» Extrait
================================
Et puis le système bancaire, dans une volonté d’essayer de maitriser la progression du développement de l’intermédiation a toujours jeté de l’huile sur le feu, en mettant en opposition les uns les autres, soit au travers des accords de partenariat filtrés, soit dans l’animation des partenariats entre enseignes, soit en opposant petits cabinets et grands réseaux. Bref, ça n’arrange pas les choses, c’est certain…
Mon rêve depuis longtemps est qu’on parvienne à créer une fédération. Ça ne veut pas dire qu’on s’entendra tous si cet organe existe, mais ce sera la seule façon d’être identifié définitivement auprès des pouvoirs publics, de collecter des informations fiables, de concentrer les idées… et d’exister sur le plan politique.
Un rendez-vous manqué
La réforme du courtage ne devait pas (entre autres) servir la représentativité de notre profession ?
Cette Loi est un immense gâchis, depuis sa conception jusqu’à sa mise en œuvre en passant par l’attitude des représentants de la profession.
D’abord sur le fond, l’ambition affiché par le Trésor était louable, mais le cheminement et la formalisation n’ont pas été à la hauteur des enjeux. La reprise du projet après le rejet par le Conseil Constitutionnel a été faite avec le seul objectif de pouvoir afficher rapidement et absolument une Loi.
Et puis les modifications faites en cours de route ont vidé les textes de plusieurs pans importants, par manque d’écoute des opérateurs. Et je ne parlerai même pas des ajouts de dernier instant sur le démarchage téléphonique, sans rapport avec le fond de la Loi.
Ensuite, les travaux d’approche ont mis en exergue des lectures différentes des enjeux des organisations représentatives. On parlait de solidarité, et pour le coup ça n’a pas été du tout le cas sur ce sujet.
Et la profession a véritablement fait de cette opportunité de reparler des conditions d’exercice des métiers un rendez-vous totalement manqué.
Enfin, le coût des développements pour les associations, des obligations d’adhésions payantes pour les opérateurs, et une absence d’accompagnement des autorités de régulation finissent d’afficher un bilan franchement décevant.
Une fois encore, la représentativité ne pourra prendre forme que dans un corpus fédérateur, et non dans des entités agréées, forcément encadrées par les autorités.
S’organiser, être innovants et solidaires
Beaucoup dénoncent un gouvernement anti-immobilier…
Le Président de la République n’a jamais caché qu’il souhaitait donner d’autres priorités à ses actions que le Logement. Ce n’est donc pas à présent qu’il faut s’en étonner.
================================
» Matériel
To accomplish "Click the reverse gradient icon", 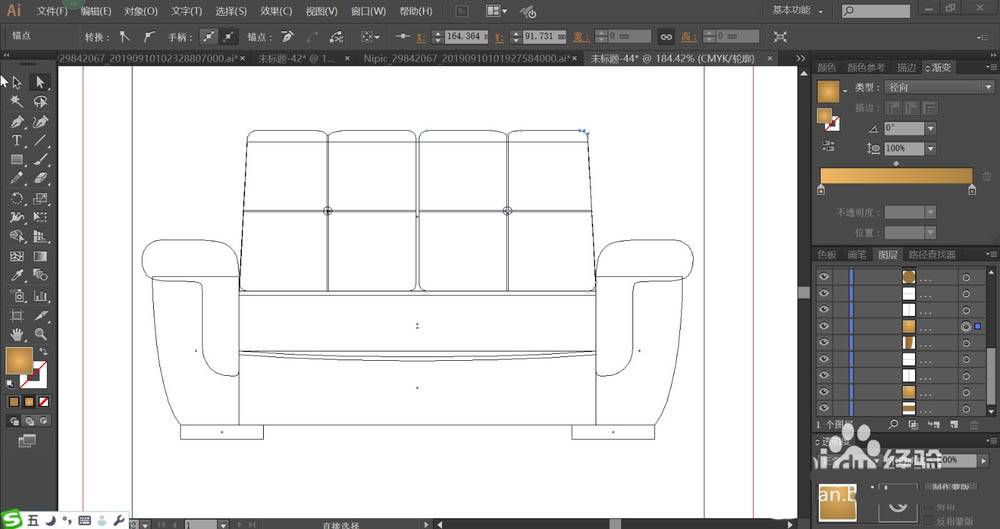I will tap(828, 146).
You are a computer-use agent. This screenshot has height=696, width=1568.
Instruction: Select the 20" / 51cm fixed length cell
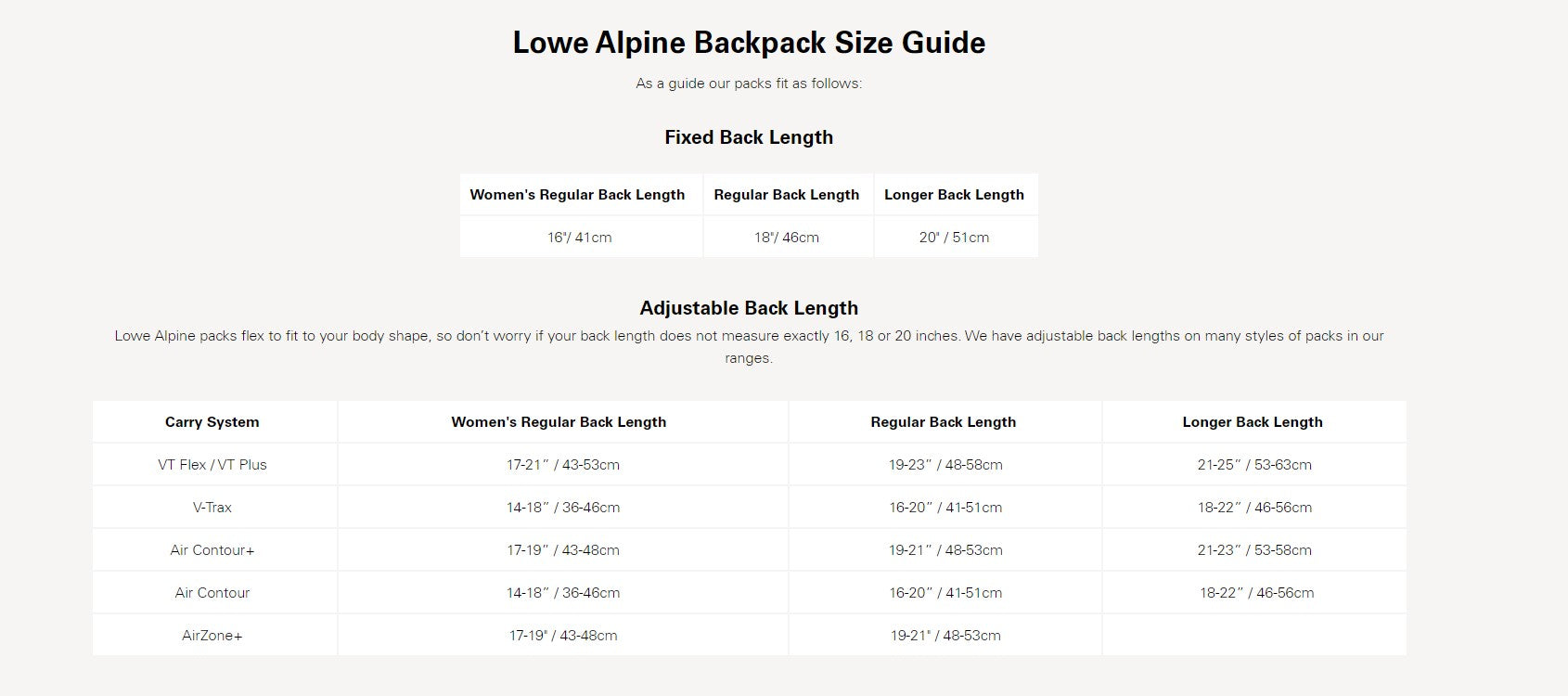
================================
Prolongez l'extrait sur la profession de courtier en reprenant après sa dernière phrase. Ce matériel provient d'une autre source que l'extrait.

» Résultat attendu
Par contre, la situation actuelle met en évidence notre dépendance à des décisions politiques. Les professionnels ne se sont pas pris en main. J’en veux pour preuve que la solidarité n’a pas existé au moment des premières recommandations du HCSF, tout comme elle n’a pas eu plus lieu lors des alertes sur l’impact des crédits, le monde professionnel de l’Immobilier n’ayant pas vu survenir les conséquences que nous, courtiers, dénoncions par avance, ne constatant que le niveau de transactions. Il a fallu attendre que les ventes reculent, que les compromis cassent, pour que Notaires, Promoteurs et agents immobiliers s’aperçoivent de la tendance lourde.
Une fois qu’on a dit cela, le défi reste la capacité des professionnels de la chaine du Logement à s’organiser et à être innovants et solidaires.
Maintenant, ce qui m’agace le plus c’est de voir qu’il n’y a pas de plan Logement qui se dessine vraiment. C’est un pari économique et social très risqué, surtout si la seule réponse apportée n’est qu’une suite de lois d’encadrement. On ne résout rien par une attitude répressive ou peu libérale. Et surtout je redoute la compensation par des aides, qui vont alourdir le budget et ne pas inciter à l’initiative professionnelle.
Quelles priorités en faveur de l’immobilier ?
Toi président (ou toi, ministre du Logement), quelles seraient tes 3 priorités en faveur de l’immobilier ?
LOL ! Ce n’est pas prévu, ahahaha !
Tu me parles d’immobilier ou de crédit immobilier ?
Pour l’immobilier, je vais partir des attentes des ménages, donc mes propositions seraient les suivantes :
- Lancer enfin la rénovation et la réaffectation des locaux vacants et des friches industrielles. On a un vrai sujet sur la capacité de réponse aux demandes et c’est ce qui fait que les prix sont maintenus sous pression.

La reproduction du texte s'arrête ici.